## Requirement
Using the records below, copy every line that holds the string "Given".

[The data]

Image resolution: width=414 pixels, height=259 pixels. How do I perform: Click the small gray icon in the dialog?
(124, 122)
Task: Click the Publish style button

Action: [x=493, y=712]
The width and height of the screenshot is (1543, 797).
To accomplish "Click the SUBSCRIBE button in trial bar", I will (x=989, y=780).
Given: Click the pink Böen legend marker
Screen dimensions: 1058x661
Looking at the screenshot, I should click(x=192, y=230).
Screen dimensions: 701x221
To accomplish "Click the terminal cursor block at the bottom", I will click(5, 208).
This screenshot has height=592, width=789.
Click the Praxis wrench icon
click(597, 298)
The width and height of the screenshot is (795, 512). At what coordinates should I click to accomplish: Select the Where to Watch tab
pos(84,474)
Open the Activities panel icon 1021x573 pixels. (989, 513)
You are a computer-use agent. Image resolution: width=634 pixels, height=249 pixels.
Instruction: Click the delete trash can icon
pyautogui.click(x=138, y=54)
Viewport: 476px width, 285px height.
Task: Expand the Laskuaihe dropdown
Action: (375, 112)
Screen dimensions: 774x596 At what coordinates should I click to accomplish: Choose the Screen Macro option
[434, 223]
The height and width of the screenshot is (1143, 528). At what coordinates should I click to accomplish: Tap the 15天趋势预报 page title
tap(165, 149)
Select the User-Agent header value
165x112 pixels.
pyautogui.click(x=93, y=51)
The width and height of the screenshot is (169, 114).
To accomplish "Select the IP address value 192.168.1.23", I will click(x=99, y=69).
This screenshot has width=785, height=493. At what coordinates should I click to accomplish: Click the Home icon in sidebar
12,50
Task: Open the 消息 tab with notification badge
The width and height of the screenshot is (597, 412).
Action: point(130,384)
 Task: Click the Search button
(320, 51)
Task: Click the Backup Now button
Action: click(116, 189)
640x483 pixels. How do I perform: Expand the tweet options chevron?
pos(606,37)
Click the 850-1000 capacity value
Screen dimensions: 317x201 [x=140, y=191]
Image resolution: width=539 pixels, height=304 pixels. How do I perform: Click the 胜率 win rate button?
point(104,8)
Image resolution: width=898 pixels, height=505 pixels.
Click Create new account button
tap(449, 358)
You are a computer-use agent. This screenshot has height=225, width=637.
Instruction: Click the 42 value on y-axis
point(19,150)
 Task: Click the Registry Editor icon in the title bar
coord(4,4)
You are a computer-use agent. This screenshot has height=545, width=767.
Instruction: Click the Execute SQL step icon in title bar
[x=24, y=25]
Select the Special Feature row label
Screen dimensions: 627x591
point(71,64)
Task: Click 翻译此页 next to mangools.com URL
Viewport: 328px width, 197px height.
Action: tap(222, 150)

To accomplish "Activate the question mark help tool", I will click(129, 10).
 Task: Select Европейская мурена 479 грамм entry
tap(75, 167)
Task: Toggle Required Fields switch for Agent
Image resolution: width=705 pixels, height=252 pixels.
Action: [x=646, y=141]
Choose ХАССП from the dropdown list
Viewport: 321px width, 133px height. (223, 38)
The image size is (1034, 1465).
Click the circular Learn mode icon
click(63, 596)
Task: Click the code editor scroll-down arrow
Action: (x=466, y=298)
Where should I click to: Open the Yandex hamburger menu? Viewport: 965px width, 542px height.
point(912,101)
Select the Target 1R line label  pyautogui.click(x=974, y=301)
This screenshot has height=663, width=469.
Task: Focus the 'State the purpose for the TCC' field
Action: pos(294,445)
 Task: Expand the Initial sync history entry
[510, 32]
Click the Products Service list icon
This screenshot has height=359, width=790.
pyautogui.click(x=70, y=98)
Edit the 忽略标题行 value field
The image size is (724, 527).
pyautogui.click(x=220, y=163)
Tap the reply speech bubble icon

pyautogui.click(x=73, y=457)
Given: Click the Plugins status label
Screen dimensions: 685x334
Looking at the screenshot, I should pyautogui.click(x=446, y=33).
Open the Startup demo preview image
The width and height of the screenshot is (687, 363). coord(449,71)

[/The data]

## Expected answer
Given: Click the pink Böen legend marker
Given: Click the Plugins status label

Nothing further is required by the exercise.